E de acordo com algumas estimativas, agora existem pelo menos 60.000
escolas em
todo o mundo usando o método Montessori.
Notavelmente, no entanto, os benefícios de uma educação
Montessori permanecem uma questão de debate. Isso se deve,
em parte, às dificuldades inerentes à realização
de pesquisas científicas em sala de aula, fazendo com que os
estudos existentes tenham sido alvo de severas críticas por
parte dos céticos. Só recentemente os pesquisadores
conseguiram resolver algumas dessas questões, e suas conclusões
são uma leitura intrigante para professores, pais, alunos –
e, na verdade, para qualquer um que seja fascinado pela maleabilidade
da mente infantil.
Brincar com pão ralado
Montessori nasceu no pequeno município
italiano de Chiaravalle em 1870, filho de pais progressistas, que
frequentemente se misturavam com os principais pensadores e estudiosos
do país. Esse ambiente familiar iluminado proporcionou a Montessori
muitas vantagens sobre as outras jovens da época.
“O apoio da mãe foi fundamental
para algumas decisões importantes, como a matrícula
em uma escola técnica após o ensino fundamental”,
diz Elide Taviani, integrante da diretoria da Opera Nazionale Montessori
de Roma, na Itália – organização fundada
por Montessori para pesquisar e promover seus métodos educacionais.
O apoio dos pais também foi fundamental para sua decisão
de cursar medicina, área dominada por homens.
“A família de Maria Montessori
sempre foi extremamente sensível às questões
sociais”, acrescenta Taviani, como a luta pela emancipação
feminina – batalha que Montessori continuaria até a idade
adulta. "Ela representou um importante ponto de referência
para outras mulheres da época."

Logo após se formar, em 1896,
Montessori começou a trabalhar como assistente voluntária
em uma clínica psiquiátrica da Universidade de Roma,
onde cuidava de crianças com dificuldades de aprendizagem.
Os quartos eram vazios, com apenas alguns móveis.

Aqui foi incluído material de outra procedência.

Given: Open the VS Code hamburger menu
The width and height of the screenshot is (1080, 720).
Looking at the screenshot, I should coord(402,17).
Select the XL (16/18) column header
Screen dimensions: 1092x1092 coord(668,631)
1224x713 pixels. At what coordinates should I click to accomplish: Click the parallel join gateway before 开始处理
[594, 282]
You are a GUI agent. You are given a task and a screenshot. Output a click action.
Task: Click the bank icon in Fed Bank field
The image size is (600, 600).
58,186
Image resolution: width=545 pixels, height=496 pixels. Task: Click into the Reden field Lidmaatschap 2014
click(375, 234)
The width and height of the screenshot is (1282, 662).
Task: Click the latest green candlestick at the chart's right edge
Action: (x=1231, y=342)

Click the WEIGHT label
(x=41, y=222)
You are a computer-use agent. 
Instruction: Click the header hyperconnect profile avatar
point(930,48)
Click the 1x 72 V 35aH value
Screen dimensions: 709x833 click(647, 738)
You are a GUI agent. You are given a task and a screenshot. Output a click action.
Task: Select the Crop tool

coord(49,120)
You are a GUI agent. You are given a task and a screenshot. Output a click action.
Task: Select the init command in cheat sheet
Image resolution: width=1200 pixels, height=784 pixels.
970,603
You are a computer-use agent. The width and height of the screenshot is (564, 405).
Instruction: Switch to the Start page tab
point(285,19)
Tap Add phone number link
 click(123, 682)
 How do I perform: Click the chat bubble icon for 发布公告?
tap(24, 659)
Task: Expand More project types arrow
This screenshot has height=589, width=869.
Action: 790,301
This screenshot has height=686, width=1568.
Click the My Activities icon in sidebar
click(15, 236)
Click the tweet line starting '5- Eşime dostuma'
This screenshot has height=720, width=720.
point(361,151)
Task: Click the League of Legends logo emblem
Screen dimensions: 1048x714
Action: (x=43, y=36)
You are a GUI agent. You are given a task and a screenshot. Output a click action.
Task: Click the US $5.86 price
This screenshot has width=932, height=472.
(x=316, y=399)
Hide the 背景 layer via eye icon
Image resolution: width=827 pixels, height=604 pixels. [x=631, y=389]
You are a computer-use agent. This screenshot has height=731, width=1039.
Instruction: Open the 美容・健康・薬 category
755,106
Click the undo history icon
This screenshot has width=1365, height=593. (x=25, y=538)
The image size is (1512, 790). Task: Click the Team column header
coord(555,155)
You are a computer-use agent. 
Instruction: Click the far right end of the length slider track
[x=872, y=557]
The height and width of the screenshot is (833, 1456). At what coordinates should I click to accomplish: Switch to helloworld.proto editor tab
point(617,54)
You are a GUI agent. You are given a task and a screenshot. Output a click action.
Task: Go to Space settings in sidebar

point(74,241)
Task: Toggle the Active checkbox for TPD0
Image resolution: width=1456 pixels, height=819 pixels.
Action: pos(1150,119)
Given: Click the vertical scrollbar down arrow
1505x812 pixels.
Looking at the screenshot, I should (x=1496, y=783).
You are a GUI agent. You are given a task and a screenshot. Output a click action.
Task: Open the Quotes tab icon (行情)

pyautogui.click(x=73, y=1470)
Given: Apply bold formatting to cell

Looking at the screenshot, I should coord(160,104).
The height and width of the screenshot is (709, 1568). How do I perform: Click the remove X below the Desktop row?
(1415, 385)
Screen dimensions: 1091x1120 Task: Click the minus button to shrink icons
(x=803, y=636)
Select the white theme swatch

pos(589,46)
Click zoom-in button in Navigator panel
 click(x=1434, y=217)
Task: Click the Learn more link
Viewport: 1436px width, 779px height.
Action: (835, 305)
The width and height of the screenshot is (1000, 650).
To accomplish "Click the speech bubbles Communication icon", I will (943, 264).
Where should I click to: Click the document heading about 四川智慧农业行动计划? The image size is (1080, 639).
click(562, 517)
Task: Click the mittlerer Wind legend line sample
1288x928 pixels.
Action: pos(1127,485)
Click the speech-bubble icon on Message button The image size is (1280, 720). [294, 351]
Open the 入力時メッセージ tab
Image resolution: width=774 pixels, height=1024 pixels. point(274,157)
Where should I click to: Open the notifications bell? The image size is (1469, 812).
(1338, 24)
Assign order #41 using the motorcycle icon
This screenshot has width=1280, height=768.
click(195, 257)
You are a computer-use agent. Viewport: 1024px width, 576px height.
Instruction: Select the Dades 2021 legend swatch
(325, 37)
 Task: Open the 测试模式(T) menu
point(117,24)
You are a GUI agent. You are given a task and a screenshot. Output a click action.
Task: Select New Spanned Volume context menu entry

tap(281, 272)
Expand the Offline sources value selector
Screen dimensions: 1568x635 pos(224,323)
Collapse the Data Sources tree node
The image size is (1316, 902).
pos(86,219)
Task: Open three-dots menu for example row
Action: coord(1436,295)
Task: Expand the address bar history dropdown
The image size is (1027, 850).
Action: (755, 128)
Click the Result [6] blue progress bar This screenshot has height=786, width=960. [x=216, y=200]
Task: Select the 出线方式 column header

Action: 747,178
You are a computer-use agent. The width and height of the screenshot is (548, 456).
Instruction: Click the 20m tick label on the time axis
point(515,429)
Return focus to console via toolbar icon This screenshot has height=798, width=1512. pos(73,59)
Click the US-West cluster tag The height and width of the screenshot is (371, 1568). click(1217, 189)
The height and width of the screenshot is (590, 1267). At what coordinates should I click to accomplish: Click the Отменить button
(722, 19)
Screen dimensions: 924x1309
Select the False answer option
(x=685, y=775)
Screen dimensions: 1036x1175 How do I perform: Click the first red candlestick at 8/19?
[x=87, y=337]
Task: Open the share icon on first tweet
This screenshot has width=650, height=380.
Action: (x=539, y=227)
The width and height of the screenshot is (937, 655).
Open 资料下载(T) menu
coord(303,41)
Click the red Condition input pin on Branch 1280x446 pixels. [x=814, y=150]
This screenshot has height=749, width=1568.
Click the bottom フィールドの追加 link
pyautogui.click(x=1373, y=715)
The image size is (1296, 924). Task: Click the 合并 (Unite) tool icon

Um dia, ela
descobriu que as crianças brincavam com entusiasmo com migalhas
de pão que haviam caído no chão, diz Catherine
L'Ecuyer, pesquisadora em psicologia e educação na Universidade
de Navarra, na Espanha, e autora de The Wonder Approach. "Depois
ocorreu-lhe que a origem de algumas deficiências intelectuais
poderia estar relacionada com o empobrecimento." Com os materiais
de aprendizagem certos, essas e outras mentes jovens poderiam ser
estimuladas, concluiu Montessori.
A observação levaria
Montessori a desenvolver um novo método de educação
focado em fornecer a estimulação ideal durante os períodos
sensíveis da infância.
Em seu centro estava o princípio
de que todos os materiais de aprendizagem deveriam ser do tamanho
de uma criança e projetados para apelar a todos os sentidos.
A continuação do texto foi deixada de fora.